Ages in Chaos by Immanuel Velikovsky

Ages in Chaos by Immanuel Velikovsky

Author:Immanuel Velikovsky [Velikovsky, Immanuel]
Language: eng
Format: epub, pdf
Tags: Science, History
Publisher: Abacus
Published: 1974-04-14T23:00:00+00:00


God's Land and Rezenu 1

The present chapter shows the conquest of Palestine by Thutmose III to have taken place, not in the Canaanite period, but in the days of the Jewish kings, and more precisely in the fifth year of Rehoboam, son of Solomon. In the preceding chapter the expedition of Queen Hatshepsut to the land of Punt was shown to have taken place in the days of King Solomon, and the land visited to have been Judea and probably Phoenicia too. In other words, we assume that Queen Hatshepsut on her peaceful journey and Thutmose on his military expeditions visited the same country.

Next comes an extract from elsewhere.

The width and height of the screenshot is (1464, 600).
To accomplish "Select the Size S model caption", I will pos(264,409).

We are now in a position that will either trap us or furnish us with additional proof that Queen Hatshepsut went to Palestine on her famous expedition, and not to eastern Africa. Is not this . point essential for the identification of Queen Hatshepsut with the Queen of Sheba?

The assumption that the people of God's Land in the pictures of Hatshepsut were people of Palestine can be easily proved or disproved by comparing these pictures with the figures of men with shields on the Karnak mural symbolizing the conquest of Palestine. In both cases Egyptian artists of practically the same generation did the sculpturing. They were masters in depicting the characteristic features of different races. Drawings of various ages are preserved in which Egyptian artists have made collections of racial types. A glance at the people of God's Land, the "people of the South," and the Egyptians on the bas-reliefs of the expedition to Punt may help us to understand the fine feeling these artists possessed for expressing the types of their own and of foreign races.

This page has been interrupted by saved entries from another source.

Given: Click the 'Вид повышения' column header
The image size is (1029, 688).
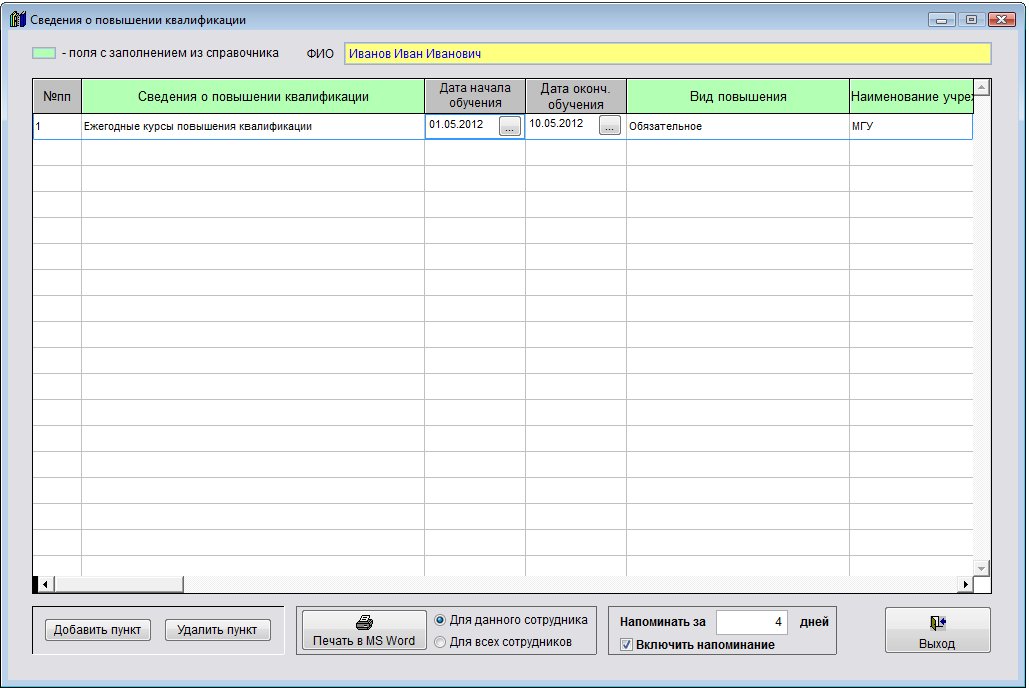Looking at the screenshot, I should (737, 97).
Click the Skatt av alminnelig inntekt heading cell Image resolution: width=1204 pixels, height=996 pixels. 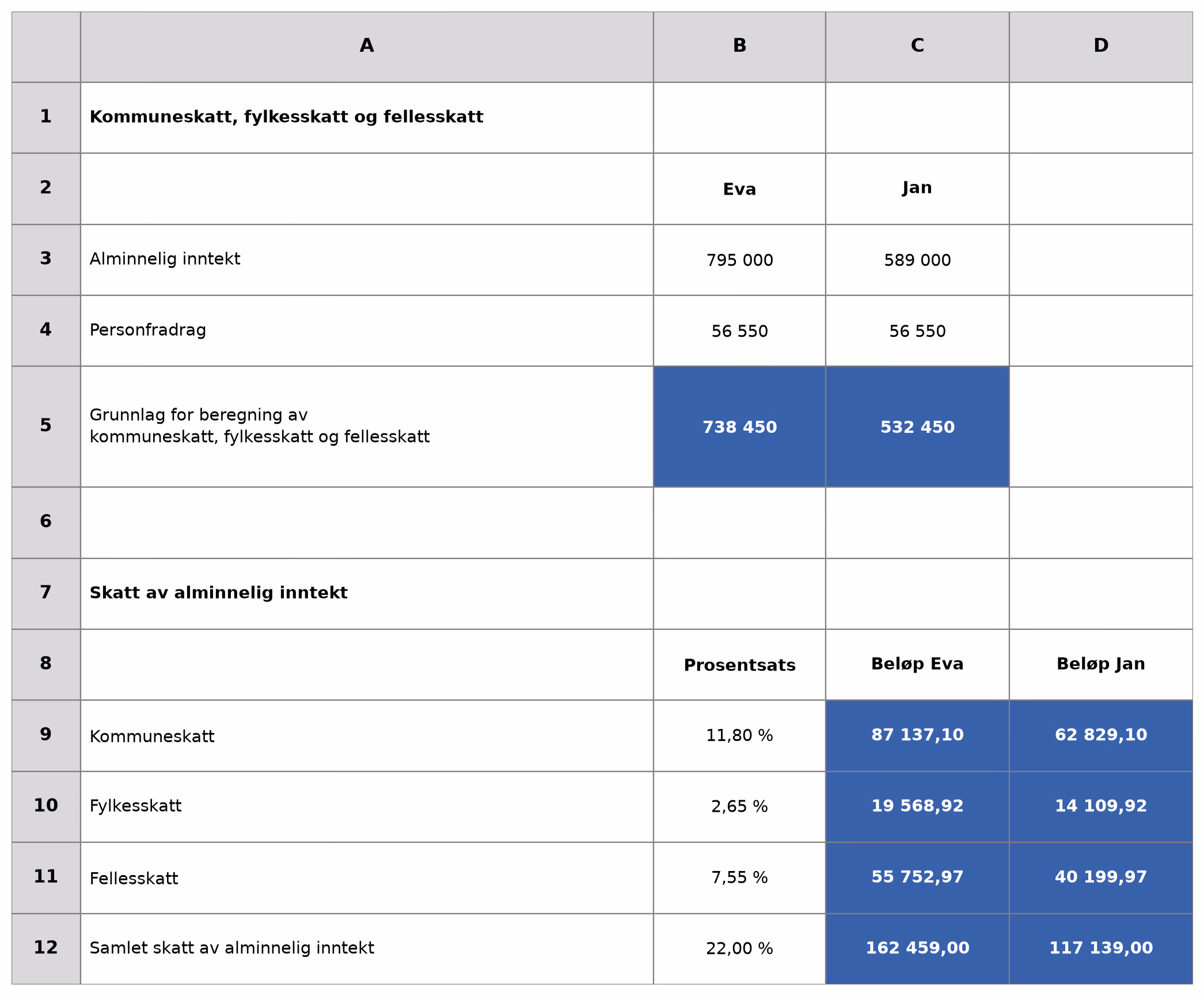[x=367, y=594]
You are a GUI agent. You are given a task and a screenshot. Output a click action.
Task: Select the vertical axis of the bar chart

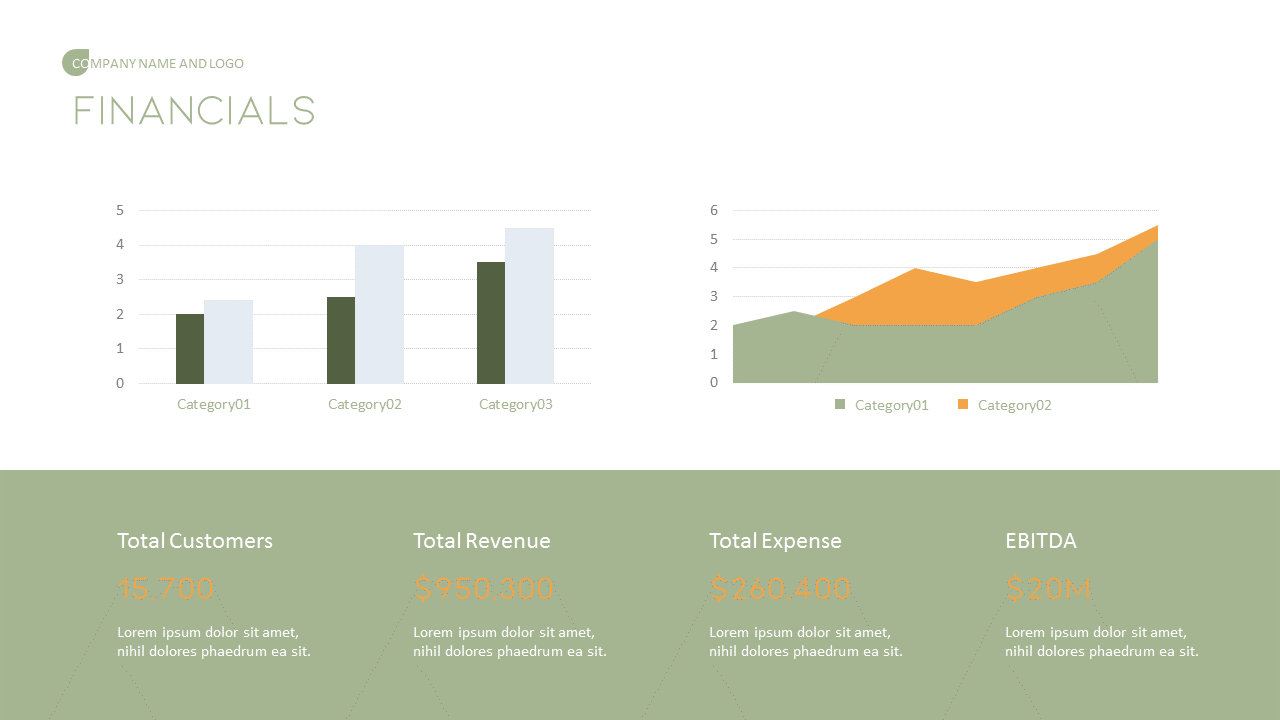(x=119, y=296)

The same characteristic profiles, the same hair styles, with a ribbon around the hair tied behind, and the same long beard shaped as a prolongation of a pointed chin make it certain that types of one and the same people were pictured on the bas-reliefs of both Hatshepsut and Thutmose III.

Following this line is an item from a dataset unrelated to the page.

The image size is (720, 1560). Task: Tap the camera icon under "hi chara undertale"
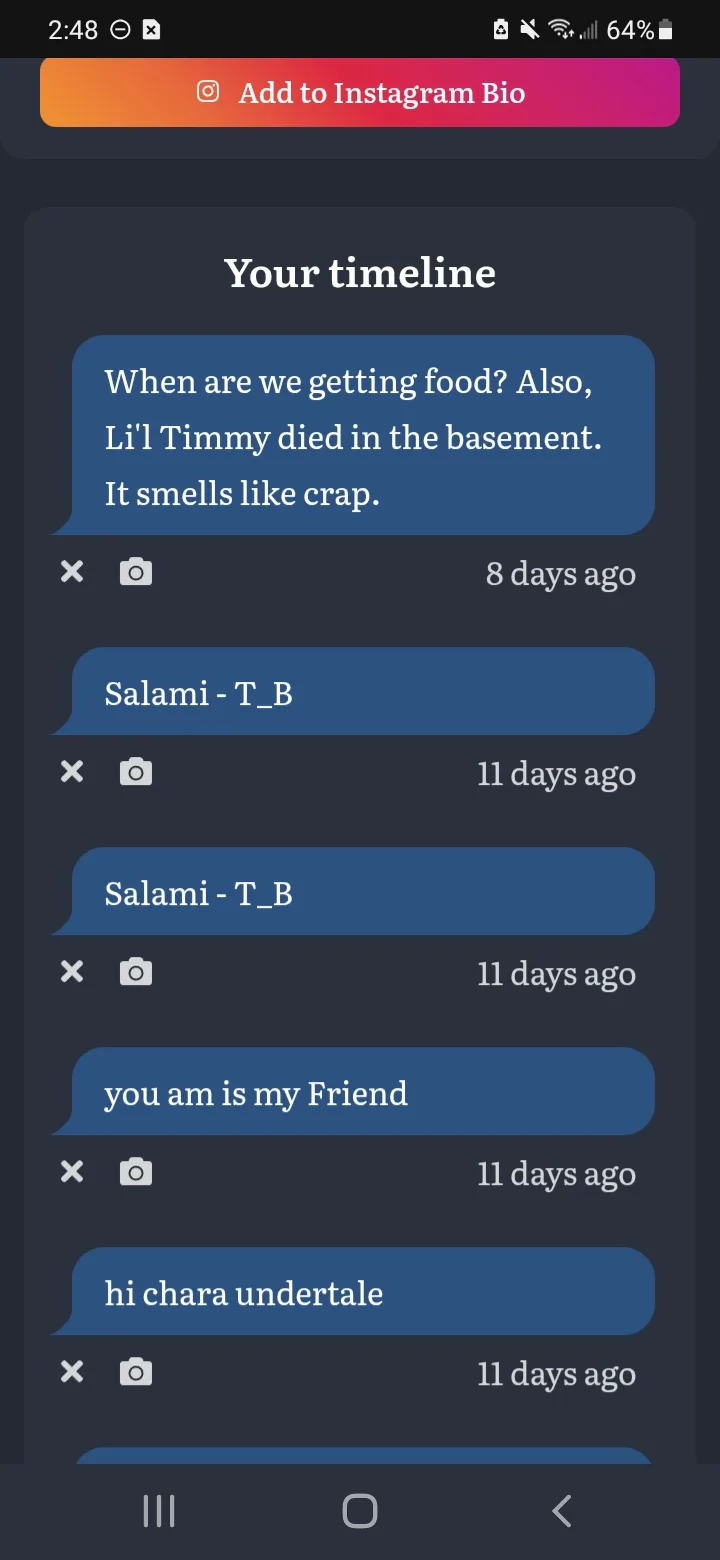pyautogui.click(x=136, y=1372)
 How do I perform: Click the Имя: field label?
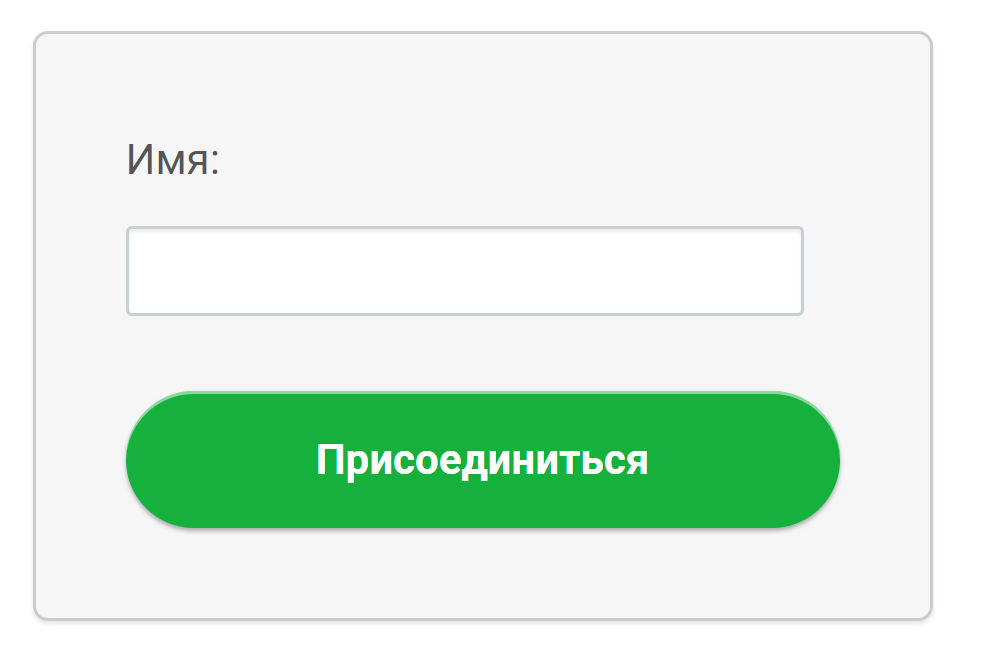[x=173, y=160]
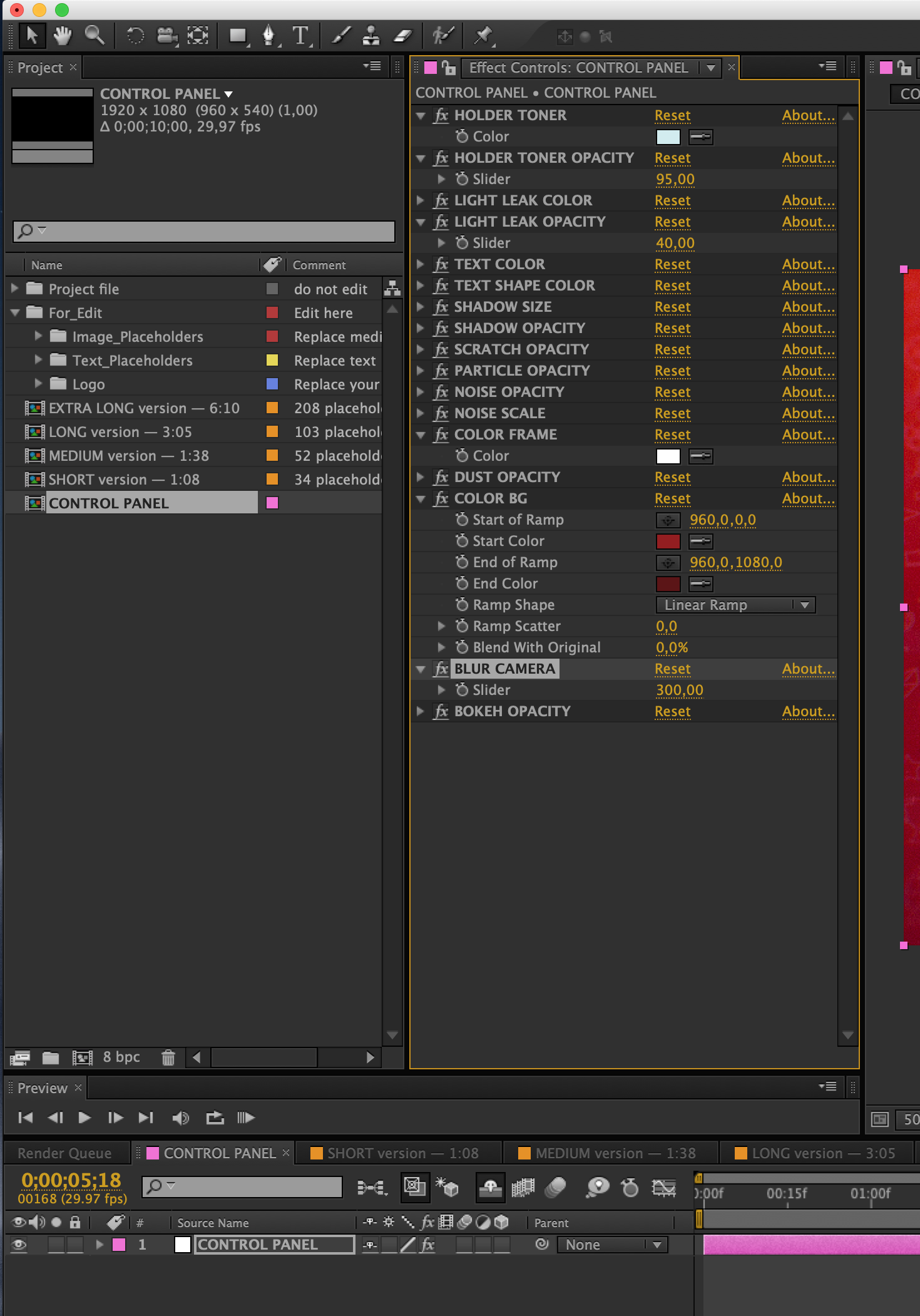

But, one might ask, if Thutmose III went to the same country to which Hatshepsut had gone two or three decades earlier, why did he not call the country of his conquest, Rezenu (Palestine), by the same names that Hatshepsut called it, God's Land and Punt?

Year after year Thutmose III returned to Palestine to collect tribute (II Chronicles 12:8: ". . . they shall be his servants"). Three years after the conquest of Megiddo, Kadesh, and other cities, he had carved on the walls at Karnak pictures of trees and plants that he had brought from Palestine, with this inscription, already quoted: "Plants which his majesty found in the land of Retenu. All plants that grow, all flowers that are in God's Land which were found by his majesty when his majesty proceeded to Upper Retenu" 2

This sentence induced the translator to conjecture that "God's Land is sometimes applied to Asia."3

The sixth campaign of Thutmose III, like the first, was military: he conquered the north of Syria. Three years later he went to Palestine to gather the levy.